Taking a chance on ambition

The annual Dowd Fellowship meeting was held on November 14. The 2023 Dowd Fellows presented results of their research, and the four new 2024 Dowd Fellows introduced their projects.

Established in 2001 by Engineering alumnus Philip Dowd (MSE ’63) and his wife, Marsha, The Dowd Engineering Seed Fund supports four ambitious doctoral students whose research areas haven’t previously received funding. The fellowships help students to obtain preliminary data toward receiving future funding for research or entrepreneurial activity.

The Dowds have allowed countless students to pursue research that may otherwise not have been given a chance, and to change the world in the process.”

Burak Ozdoganlar, Professor, Mechanical Engineering

“Since 2001, the Dowd Fellowship has supported 83 Ph.D. students, who completed 710 scientific papers and presentations. The work supported by the Dowd Fellowship has also led to 38 patents and disclosures, as well as $27.1M in follow-on funding. We are grateful to the Dowds for their incredible generosity,” said Burak Ozdoganlar, the director of the Dowd Fellowship program, professor of mechanical engineering, and associate director of the Engineering Research Accelerator. “The Dowds have allowed countless students to pursue research that may otherwise not have been given a chance, and to change the world in the process.”

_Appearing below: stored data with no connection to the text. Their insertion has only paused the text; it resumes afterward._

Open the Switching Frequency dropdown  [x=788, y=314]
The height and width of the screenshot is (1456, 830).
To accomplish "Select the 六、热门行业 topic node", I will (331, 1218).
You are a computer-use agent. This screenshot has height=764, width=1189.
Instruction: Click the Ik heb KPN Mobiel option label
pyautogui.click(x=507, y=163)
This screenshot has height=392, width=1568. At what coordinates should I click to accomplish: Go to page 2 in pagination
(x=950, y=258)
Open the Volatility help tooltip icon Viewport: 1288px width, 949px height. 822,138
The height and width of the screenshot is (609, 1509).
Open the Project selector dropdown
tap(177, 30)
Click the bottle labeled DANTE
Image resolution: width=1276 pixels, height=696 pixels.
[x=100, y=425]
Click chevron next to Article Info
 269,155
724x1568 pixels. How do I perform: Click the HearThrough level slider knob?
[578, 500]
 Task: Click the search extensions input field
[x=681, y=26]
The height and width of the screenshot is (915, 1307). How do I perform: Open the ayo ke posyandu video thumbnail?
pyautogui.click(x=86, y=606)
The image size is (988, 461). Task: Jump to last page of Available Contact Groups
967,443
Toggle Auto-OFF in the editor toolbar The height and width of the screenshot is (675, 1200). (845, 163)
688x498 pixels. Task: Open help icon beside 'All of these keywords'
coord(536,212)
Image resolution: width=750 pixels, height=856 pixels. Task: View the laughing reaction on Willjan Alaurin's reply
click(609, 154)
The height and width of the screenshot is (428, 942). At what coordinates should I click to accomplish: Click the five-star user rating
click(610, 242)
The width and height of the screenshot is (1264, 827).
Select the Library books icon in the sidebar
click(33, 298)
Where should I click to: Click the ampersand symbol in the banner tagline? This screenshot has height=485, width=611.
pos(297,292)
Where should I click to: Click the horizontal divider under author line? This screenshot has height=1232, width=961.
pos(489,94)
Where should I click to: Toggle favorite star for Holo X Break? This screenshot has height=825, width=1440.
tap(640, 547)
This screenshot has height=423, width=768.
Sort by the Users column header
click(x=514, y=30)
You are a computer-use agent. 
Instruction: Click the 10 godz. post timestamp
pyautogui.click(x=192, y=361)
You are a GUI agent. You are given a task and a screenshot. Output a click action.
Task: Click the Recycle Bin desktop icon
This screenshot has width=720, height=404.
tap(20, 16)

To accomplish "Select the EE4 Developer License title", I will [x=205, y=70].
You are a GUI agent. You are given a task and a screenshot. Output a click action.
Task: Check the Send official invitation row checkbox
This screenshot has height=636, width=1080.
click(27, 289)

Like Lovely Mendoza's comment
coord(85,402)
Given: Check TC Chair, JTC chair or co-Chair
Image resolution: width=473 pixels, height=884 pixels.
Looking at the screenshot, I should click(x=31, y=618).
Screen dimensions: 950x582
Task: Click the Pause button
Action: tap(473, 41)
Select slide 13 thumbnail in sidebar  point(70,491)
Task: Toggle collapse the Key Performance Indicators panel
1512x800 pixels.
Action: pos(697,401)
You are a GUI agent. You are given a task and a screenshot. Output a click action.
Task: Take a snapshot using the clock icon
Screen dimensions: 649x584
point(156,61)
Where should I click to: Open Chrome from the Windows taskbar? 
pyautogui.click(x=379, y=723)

The funding is available to engineering students in the third or fourth year of their doctoral program, and lasts for one year, covering their full tuition and a monthly stipend. This year’s four Dowd fellows come from three departments and their projects cover a range of areas, from nanostructures applied to fight bacterial infections to using ultrasonic waves to study brain activity.

Jaewon Choi

Lung alveoli-on-a-chip

Jaewon Choi aims to deepen our understanding of how air pollution particulates—such as smoke, diesel, and coal dust—affect health at the molecular and cellular levels. He has found that current research methods, which involve cell cultures interfacing between air and liquid, do not accurately reflect the conditions in human lungs. Together with his advisor, Siyang Zheng, a professor of biomedical engineering and electrical and computer engineering, Choi is developing an organic, porous material on microchips designed to mimic the function of living lung tissue including gas exchange and breathing. In particular, this material is intended to replicate the behavior of alveoli, the numerous tiny sacs in the lungs where oxygen enters the bloodstream. Choi hopes this innovation will enable researchers to further our understanding and develop improved therapies to treat lung damage caused by airborne particulates.

Seonghan Jo

Infection under bioelectric control

Seonghan Jo is a fourth year student in materials science and engineering and is advised by Tzahi Cohen-Karni, professor of biomedical engineering and materials science and engineering. Jo creates materials at the nano-scale (one-billionth of a meter), that are too small to see with most conventional optical microscopes. He particularly focuses on materials that kickstart electrochemical reactions.

He has developed an innovative patch to treat bacterial infections; by using electrochemistry, the patch creates molecules that can destroy bacteria. It also includes a sensor that monitors infections in real-time. This project is important to overcome the limitations of traditional antibiotics, as bacteria develop resistance to these medications.

Yuhyun Lee

DeepFocus

Electrical brain stimulation (EBS) is a method of studying the brain and treating neurological issues such as depression and obsessive-compulsive disorder. It is an invasive procedure, as thin wires called electrodes are implanted into certain parts of the brain, and a pulse generator periodically sends electrical signals to the electrodes so they stimulate the nearby brain cells. Because it involves surgery, EBS can be risky and costly.

Yuhyun Lee, a student in the lab of Pulkit Grover, professor of electrical and computer engineering, has designed a novel “DeepFocus” technique, which is a safer and more efficient way of electrically stimulating deep brain areas. It is minimally invasive to reduce pain and to increase safety.

Lloyd Lobo

Ultrasonic-optical brain imaging

Lloyd Lobo is a student in the laboratory of Maysam Chamanzar, professor of electrical and computer engineering, which focuses on developing new ways to record brain activity, particularly by using light and sound.

Current methods are either invasive, require surgery, or are bulky, with poor resolution. Lobo’s solution uses optical beams, which can show high-resolution information about brain activity but normally cannot penetrate deep brain areas. He shapes these optical beams with sonic, or sound, waves so that they can give information about these deep brain areas. This project would allow doctors to diagnose and treat disorders in real-time and allow researchers to better understand neural pathways and mechanisms.